JUNAID AHMED.
07.Open Source14 May 2025 · 11 min read

Running OpenGuessr without burning out

Notes from two years of maintainer life. The PRs you don't merge matter most.

  • Open Source
  • Process
  • Career
junaid.guru/writing/open-source-without-burnout

OpenGuessr has had two years of maintainer life. Roughly 1,200 issues, 600 PRs, eleven contributors who stayed past their first patch. I'm still here. Most maintainers I started with aren't.

This is what kept me going. None of it is clever. All of it is hard.

The PRs you don't merge matter most.

Saying no, with a CONTRIBUTING file

Saying no with grace is the first skill. Saying no with a CONTRIBUTING.md that explains why is the second. The document does the emotional labour you'd otherwise repeat in twenty PR threads.

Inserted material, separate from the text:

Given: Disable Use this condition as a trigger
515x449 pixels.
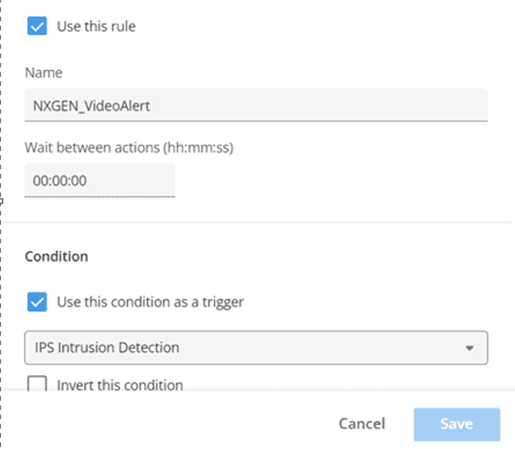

Update it whenever you find yourself typing the same paragraph for the third time.

Our CONTRIBUTING.md has grown to twelve sections. Each one was added the third time I had the same conversation. Every section saves me a future conversation, which means it saves me a future small resentment, which means it saves me from quitting in eighteen months.

Cadence over heroism

I work on OpenGuessr for two evenings a week. That's it. The cadence is sacred. When I tried to "catch up" on a quiet weekend, I burned out within a month. Slow and steady ships the same software in the same year.

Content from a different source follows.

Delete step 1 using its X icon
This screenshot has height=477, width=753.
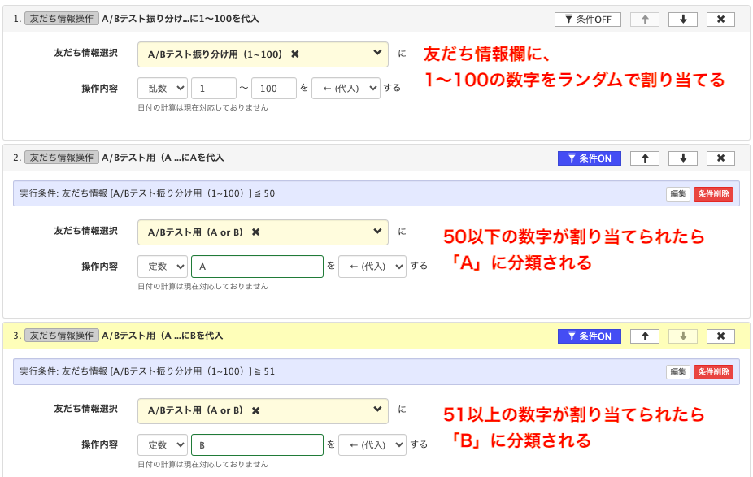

The cadence is also what calibrates the community. When contributors see consistent merging, consistent triage, consistent silence on certain days — they adapt. Inconsistent maintainers create anxious communities.

Triage rules I borrowed and never gave back

  • Every issue gets an acknowledgement within seven days, or it gets closed with a "thanks, won't pursue" and a reason. Silence is rude.
  • PRs without tests get a single comment asking for tests. If they don't come within two weeks, the PR is closed politely. The author can reopen.
  • Architecture changes need a mini-ADR in the PR description, not just code. Even five lines of rationale is enough.

None of these are unique to me. All of them I learned by watching other maintainers — Caolan, Sindre, the React team — and copying. Open source is a craft you steal from people more disciplined than you.

The hard conversations

Twice a year, someone has a public meltdown about a closed PR. It happens. The temptation is to argue. The discipline is to point them at the CONTRIBUTING file, restate the reason once, and stop. Most of the time the contributor returns three weeks later, having calmed down, and writes something useful. A small number do not. That is fine. The community is bigger than any one person, including me.

:::callout[What I tell new maintainers] Pick the cadence you can sustain in your worst week, not your best. The community calibrates to whatever you do, so pick the rhythm you actually want. :::

On sponsorship

GitHub Sponsors covers about a quarter of my coffee budget. It is meaningful, not as income, but as social proof — it's the sentence "someone valued this enough to send me $5" repeated forty times. On the bad weeks, that sentence is the difference between continuing and quitting.

If you can sponsor a maintainer whose work you use, sponsor them. The amount matters less than the fact of it.

Closing thought

You don't owe the open-source world a project. If you have one, you don't owe it everything you have. Pick the cadence you can keep. Write the docs that save you arguments. Sponsor the maintainers you depend on. And when you say no, mean it kindly — but mean it.